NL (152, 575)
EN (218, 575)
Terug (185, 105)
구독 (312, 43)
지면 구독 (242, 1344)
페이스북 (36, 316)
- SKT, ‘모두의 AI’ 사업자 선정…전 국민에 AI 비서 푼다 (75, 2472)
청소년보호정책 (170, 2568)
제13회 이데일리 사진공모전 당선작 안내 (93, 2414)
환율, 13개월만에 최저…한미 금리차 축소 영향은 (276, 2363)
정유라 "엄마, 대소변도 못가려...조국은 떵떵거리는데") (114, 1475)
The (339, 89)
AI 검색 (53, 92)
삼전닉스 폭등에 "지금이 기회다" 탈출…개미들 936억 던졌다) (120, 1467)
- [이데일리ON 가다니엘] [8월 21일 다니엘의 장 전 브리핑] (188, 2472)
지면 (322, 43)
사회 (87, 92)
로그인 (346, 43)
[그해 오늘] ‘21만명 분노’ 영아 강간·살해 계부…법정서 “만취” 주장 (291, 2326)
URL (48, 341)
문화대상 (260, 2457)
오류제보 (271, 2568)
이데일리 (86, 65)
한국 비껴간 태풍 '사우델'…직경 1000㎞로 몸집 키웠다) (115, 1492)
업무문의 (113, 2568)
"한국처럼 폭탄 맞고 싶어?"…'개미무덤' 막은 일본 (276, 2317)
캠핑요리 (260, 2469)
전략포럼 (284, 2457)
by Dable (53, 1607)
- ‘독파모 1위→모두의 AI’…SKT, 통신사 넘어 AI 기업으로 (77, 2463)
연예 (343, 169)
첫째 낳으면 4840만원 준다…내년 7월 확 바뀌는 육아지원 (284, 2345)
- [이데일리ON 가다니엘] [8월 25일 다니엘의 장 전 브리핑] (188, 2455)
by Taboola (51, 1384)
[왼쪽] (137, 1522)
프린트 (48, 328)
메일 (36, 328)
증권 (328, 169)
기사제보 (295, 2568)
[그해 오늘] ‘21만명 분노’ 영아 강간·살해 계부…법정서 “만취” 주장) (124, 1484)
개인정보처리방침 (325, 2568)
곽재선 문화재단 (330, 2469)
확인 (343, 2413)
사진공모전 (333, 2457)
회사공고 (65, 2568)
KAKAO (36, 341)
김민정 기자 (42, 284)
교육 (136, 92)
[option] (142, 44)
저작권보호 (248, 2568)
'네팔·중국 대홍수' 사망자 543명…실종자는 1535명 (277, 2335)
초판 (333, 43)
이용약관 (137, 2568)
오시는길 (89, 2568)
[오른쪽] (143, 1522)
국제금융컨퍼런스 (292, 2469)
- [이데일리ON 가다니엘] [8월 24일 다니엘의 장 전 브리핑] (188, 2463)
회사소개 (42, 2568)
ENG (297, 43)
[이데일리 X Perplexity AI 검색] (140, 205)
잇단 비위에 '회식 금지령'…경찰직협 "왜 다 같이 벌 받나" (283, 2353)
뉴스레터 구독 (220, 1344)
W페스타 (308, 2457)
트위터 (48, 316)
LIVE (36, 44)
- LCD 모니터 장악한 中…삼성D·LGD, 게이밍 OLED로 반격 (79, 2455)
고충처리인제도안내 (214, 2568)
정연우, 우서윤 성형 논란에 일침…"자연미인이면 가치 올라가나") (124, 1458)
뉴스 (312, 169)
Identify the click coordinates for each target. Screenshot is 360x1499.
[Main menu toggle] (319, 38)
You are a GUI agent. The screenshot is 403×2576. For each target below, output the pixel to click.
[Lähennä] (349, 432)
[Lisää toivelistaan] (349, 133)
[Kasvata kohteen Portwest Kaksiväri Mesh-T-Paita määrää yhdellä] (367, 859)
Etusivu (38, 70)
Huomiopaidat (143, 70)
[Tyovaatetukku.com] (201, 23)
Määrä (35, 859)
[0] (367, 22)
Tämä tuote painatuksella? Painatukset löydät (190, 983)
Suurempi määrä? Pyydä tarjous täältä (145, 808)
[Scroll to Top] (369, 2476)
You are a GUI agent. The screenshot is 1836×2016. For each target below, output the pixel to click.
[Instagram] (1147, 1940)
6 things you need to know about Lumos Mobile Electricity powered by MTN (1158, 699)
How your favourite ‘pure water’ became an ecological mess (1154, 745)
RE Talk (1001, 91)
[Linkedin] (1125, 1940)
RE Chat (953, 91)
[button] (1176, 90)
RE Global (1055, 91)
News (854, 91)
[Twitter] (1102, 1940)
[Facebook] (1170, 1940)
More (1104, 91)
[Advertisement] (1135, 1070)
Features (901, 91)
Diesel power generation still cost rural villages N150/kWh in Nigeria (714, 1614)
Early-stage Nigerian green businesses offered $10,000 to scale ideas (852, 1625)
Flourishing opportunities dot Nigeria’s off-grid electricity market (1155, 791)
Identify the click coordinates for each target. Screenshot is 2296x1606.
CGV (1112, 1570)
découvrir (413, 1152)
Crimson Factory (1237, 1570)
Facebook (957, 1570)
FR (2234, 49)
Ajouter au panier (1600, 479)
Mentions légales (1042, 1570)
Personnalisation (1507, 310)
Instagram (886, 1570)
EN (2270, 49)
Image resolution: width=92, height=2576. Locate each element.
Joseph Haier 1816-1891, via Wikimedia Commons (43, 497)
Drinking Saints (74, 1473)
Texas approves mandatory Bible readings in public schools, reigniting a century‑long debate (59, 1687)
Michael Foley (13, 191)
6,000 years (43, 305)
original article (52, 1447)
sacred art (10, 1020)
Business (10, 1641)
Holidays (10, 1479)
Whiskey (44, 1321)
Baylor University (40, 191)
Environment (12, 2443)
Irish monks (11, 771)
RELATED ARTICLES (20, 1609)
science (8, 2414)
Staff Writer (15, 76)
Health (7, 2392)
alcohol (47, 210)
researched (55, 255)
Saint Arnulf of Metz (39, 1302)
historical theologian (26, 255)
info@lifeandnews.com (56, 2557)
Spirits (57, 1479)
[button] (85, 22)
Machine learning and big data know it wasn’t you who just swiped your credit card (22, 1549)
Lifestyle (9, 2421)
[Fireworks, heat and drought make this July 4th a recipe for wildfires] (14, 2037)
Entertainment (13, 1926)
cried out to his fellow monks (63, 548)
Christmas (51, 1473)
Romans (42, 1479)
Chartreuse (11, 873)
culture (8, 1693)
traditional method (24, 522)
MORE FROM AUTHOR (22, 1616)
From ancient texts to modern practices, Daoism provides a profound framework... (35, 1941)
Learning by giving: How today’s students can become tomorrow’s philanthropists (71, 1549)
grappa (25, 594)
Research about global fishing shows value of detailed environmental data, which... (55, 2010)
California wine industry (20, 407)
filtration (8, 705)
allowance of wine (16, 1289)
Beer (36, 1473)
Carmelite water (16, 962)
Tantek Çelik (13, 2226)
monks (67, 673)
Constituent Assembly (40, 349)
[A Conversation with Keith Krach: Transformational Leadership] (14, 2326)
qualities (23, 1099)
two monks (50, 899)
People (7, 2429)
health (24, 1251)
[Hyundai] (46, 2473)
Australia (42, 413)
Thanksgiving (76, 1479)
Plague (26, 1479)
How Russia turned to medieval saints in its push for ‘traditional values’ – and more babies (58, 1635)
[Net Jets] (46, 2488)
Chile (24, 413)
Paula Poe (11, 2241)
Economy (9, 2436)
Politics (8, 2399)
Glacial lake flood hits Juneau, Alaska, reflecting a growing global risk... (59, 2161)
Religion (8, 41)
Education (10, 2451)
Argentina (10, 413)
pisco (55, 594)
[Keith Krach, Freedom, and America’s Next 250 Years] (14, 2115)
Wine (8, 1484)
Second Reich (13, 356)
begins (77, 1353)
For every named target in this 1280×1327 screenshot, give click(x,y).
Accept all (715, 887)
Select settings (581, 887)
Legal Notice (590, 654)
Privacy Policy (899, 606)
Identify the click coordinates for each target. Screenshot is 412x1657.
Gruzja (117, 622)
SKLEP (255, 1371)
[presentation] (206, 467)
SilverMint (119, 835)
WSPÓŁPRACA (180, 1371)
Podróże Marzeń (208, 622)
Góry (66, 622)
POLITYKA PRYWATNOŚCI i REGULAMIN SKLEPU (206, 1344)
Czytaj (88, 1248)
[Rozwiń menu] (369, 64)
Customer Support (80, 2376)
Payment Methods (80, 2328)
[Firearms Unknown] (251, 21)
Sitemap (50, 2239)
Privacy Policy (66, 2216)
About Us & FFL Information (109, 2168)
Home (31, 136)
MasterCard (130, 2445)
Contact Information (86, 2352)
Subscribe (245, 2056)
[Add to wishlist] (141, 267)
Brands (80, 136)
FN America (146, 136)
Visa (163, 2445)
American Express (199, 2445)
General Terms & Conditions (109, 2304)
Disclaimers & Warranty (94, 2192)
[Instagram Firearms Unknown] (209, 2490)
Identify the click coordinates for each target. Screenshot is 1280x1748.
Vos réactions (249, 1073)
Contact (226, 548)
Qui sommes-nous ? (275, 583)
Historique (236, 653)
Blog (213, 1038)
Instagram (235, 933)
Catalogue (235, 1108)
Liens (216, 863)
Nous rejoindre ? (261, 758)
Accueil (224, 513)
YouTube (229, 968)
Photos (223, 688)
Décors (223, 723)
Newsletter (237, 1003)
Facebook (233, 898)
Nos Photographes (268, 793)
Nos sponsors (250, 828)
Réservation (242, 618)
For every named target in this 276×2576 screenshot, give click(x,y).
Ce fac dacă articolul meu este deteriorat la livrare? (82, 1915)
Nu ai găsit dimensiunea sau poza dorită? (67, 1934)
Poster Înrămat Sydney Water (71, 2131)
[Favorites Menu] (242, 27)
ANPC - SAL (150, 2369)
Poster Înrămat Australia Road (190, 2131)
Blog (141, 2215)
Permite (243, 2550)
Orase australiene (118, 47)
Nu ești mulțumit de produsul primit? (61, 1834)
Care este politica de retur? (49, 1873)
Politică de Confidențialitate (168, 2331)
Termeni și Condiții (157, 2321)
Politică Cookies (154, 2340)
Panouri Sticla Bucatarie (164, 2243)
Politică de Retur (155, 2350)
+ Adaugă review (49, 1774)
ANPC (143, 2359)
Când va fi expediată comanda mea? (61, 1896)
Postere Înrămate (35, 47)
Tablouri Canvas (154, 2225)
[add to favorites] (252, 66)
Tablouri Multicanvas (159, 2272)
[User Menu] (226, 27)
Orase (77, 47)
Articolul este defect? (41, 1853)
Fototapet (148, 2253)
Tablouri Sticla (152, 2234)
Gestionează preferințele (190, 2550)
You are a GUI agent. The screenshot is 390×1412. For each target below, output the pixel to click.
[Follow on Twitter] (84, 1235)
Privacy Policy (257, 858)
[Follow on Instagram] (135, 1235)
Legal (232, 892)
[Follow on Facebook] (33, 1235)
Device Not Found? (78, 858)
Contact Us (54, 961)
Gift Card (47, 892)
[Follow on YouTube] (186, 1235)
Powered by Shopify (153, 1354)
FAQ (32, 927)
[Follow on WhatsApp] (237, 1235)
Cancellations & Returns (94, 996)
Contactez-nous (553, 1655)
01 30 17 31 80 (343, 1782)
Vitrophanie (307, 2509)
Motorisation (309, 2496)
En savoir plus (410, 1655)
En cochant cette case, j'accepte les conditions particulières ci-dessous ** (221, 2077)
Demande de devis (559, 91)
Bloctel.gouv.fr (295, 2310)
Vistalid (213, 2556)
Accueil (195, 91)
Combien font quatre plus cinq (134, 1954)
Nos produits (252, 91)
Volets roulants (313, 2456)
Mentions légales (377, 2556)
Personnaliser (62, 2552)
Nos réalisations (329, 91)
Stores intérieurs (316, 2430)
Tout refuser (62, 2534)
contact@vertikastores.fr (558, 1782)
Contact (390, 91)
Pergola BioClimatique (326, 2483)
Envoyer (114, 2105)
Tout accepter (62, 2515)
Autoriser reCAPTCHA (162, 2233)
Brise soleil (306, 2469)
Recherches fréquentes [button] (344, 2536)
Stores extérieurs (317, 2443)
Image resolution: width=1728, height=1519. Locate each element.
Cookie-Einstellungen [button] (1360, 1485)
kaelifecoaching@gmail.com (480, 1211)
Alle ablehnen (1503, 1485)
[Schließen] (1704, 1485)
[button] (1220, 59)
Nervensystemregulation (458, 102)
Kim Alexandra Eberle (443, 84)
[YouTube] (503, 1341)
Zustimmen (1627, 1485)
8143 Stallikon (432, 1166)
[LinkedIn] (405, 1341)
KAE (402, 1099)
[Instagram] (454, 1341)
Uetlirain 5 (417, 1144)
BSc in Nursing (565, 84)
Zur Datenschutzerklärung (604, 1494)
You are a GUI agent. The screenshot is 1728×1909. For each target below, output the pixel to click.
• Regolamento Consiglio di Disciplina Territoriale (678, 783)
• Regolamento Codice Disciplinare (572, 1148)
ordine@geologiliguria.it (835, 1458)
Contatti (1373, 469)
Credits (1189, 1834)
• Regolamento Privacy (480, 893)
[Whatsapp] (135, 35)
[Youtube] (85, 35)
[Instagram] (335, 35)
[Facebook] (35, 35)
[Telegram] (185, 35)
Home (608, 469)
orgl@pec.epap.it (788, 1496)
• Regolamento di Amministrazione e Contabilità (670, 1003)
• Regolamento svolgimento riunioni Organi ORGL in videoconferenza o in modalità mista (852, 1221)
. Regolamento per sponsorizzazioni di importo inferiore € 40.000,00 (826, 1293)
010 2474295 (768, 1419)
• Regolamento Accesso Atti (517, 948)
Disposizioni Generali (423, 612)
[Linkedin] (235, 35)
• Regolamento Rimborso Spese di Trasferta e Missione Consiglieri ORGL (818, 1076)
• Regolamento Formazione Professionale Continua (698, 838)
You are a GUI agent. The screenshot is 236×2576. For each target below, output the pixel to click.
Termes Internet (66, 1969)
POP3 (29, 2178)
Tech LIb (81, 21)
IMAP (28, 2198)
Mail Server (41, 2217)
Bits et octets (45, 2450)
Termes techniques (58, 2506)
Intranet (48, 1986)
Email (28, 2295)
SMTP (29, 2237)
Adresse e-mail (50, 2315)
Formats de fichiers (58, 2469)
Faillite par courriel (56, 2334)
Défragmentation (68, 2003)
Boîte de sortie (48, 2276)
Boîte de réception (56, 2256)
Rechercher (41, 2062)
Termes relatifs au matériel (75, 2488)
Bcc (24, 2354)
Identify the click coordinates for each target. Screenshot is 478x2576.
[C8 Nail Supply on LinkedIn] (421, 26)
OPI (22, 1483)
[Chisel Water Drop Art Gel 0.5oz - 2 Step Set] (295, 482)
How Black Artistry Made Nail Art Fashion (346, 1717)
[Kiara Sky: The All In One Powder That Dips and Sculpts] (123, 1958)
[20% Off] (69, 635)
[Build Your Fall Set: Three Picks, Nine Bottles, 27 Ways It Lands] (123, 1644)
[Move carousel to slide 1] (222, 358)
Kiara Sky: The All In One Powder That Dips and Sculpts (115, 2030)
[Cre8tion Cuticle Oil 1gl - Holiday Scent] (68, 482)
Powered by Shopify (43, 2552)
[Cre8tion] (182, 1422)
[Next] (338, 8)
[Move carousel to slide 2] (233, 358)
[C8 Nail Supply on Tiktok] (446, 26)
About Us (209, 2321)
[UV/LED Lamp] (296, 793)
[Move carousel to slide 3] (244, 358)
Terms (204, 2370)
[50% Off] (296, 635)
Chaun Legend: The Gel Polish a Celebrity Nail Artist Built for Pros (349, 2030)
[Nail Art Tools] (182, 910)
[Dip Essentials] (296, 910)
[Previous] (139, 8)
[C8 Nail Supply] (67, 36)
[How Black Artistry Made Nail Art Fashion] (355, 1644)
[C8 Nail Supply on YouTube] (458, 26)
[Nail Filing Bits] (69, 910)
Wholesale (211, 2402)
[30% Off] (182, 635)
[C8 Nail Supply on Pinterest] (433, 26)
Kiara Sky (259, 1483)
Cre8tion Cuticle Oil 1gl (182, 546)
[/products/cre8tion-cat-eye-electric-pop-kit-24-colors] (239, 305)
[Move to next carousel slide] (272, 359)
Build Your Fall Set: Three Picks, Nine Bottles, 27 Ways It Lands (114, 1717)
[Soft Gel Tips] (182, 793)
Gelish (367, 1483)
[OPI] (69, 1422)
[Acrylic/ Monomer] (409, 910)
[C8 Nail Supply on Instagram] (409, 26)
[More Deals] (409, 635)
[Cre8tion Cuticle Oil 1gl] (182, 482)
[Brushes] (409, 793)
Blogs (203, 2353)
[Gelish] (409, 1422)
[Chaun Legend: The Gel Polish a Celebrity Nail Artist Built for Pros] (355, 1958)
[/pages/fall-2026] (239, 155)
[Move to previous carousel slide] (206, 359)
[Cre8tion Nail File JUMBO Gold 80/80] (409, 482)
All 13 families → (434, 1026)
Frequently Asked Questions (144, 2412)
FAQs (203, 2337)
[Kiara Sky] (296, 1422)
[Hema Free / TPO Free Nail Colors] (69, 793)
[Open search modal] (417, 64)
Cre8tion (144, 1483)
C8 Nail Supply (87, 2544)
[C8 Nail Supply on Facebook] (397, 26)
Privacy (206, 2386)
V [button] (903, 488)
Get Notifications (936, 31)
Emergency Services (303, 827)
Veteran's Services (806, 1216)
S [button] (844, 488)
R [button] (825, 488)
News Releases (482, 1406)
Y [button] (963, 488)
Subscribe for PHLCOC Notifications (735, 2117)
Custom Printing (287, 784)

══════

◆ **To do**: The response should hold exactly the lines starting at the line with "alcohol (47, 210)" and ending at the line with "Plague (26, 1479)", and no other line of the material above.

◆ **Answer to the exercise**:
alcohol (47, 210)
researched (55, 255)
Saint Arnulf of Metz (39, 1302)
historical theologian (26, 255)
info@lifeandnews.com (56, 2557)
Spirits (57, 1479)
[button] (85, 22)
Machine learning and big data know it wasn’t you who just swiped your credit card (22, 1549)
Lifestyle (9, 2421)
[Fireworks, heat and drought make this July 4th a recipe for wildfires] (14, 2037)
Entertainment (13, 1926)
cried out to his fellow monks (63, 548)
Christmas (51, 1473)
Romans (42, 1479)
Chartreuse (11, 873)
culture (8, 1693)
traditional method (24, 522)
MORE FROM AUTHOR (22, 1616)
From ancient texts to modern practices, Daoism provides a profound framework... (35, 1941)
Learning by giving: How today’s students can become tomorrow’s philanthropists (71, 1549)
grappa (25, 594)
Research about global fishing shows value of detailed environmental data, which... (55, 2010)
California wine industry (20, 407)
filtration (8, 705)
allowance of wine (16, 1289)
Beer (36, 1473)
Carmelite water (16, 962)
Tantek Çelik (13, 2226)
monks (67, 673)
Constituent Assembly (40, 349)
[A Conversation with Keith Krach: Transformational Leadership] (14, 2326)
qualities (23, 1099)
two monks (50, 899)
People (7, 2429)
health (24, 1251)
[Hyundai] (46, 2473)
Australia (42, 413)
Thanksgiving (76, 1479)
Plague (26, 1479)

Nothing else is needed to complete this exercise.